I end up having some "Tokens" instances which I never deallocate but always re-use them or create new ones if necessary. This tokens are used as user data for kq. They are keeping the actual pointers inside them, and the pointer itself has a reference to the Token. When the pointer dies, I reset the guts of the token. When the time comes to use the token, I have the guarantee is not the corpse of a token (never deallocate them, remember?) and I can see that the actual pointer was gone, everyone is happy. At the application shutdown, I cleanup the mess (the tokens). However, I just want to say that Paul has a valid point when he is wondering why EV_FREEWATCH was not provisioned/implemented.
The moment we throw multi-threading into equation, this becomes a extremely hard thing to manage (close to impossible), including my "proven-to-work" Token trick. It renders the user data pointer completely useless because in the end we need to keep an association map inside user space.
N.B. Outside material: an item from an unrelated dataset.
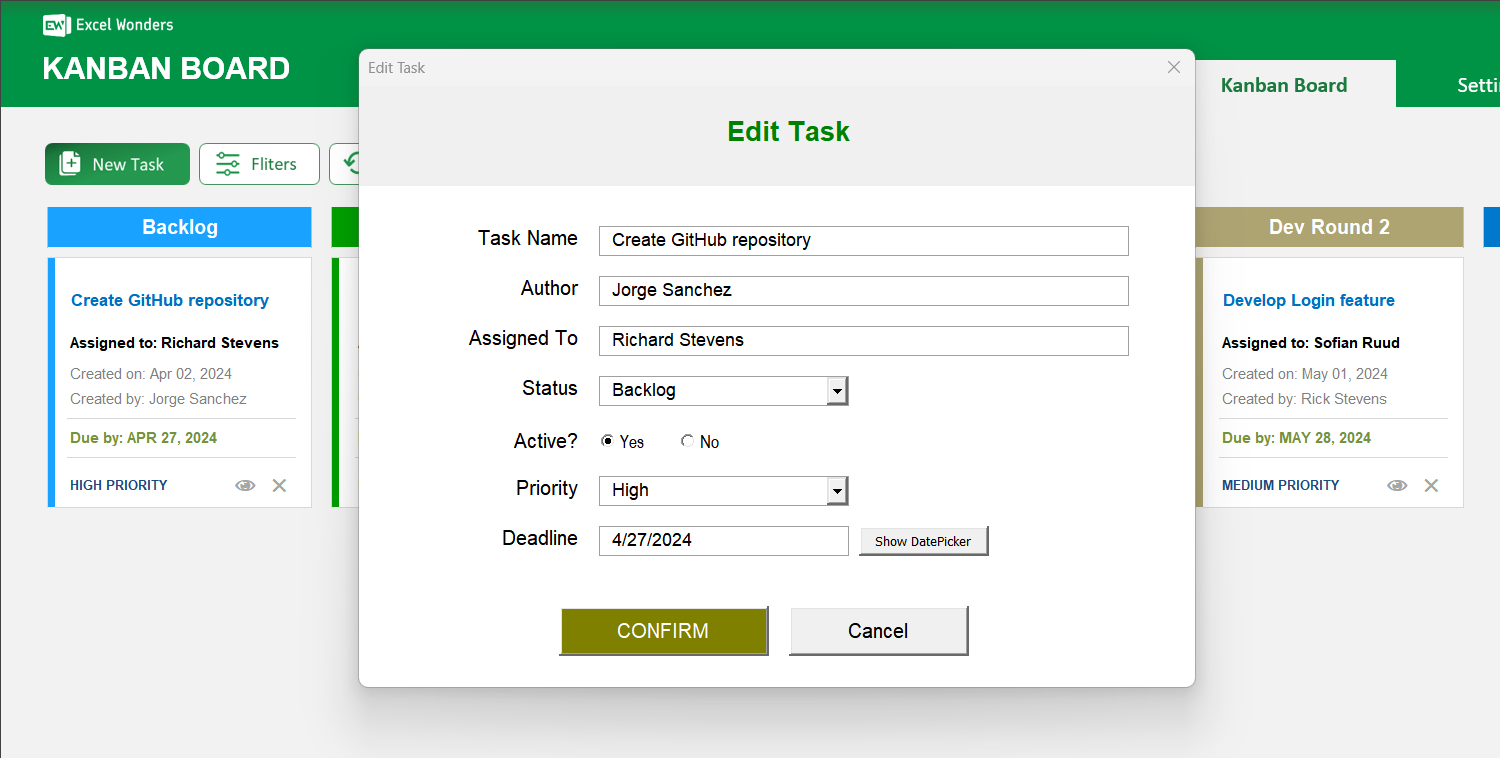Click the eye icon on Develop Login feature card
The height and width of the screenshot is (758, 1500).
click(x=1396, y=485)

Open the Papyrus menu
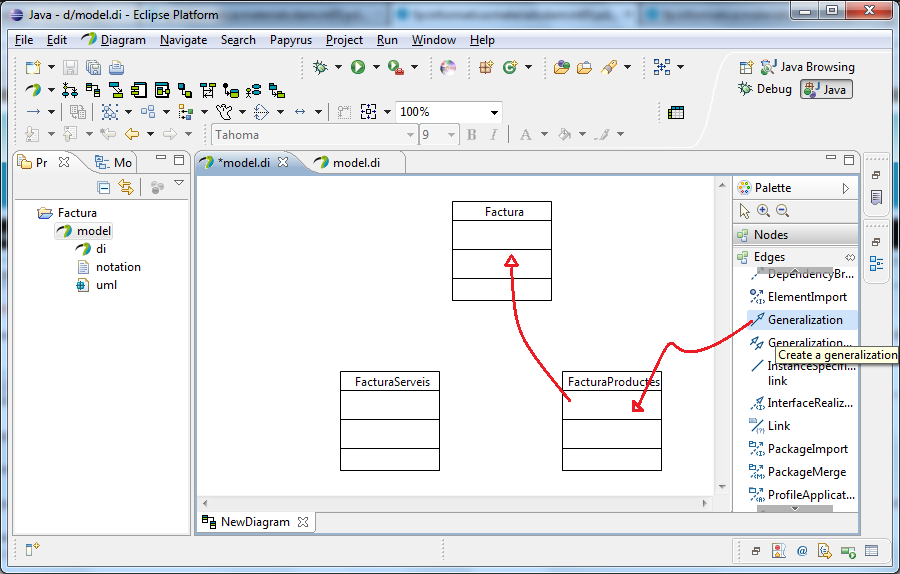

That is forcing user space code to do a lookup before use, instead of straightforward use. Not to mention the fact that we need to perform a lock before searching it. That brings havoc on kernel side on 1000+ active connections (a multi-threaded streaming server for example).
I'm pretty sure this user data pointer is also breaking a well known pointer management paradigm, but I just can't remember which. Regardless, it has all the ingredients for memory leaks and/or, the worst one, use of corpse pointers which are bound to crash the app. I agree, C/C++ is not for the faint of heart, but with little or close to no efforts, his EV_FREEWATCH can be put to very good use, and user space code not only becomes less prone to mem issues, but also cleaner.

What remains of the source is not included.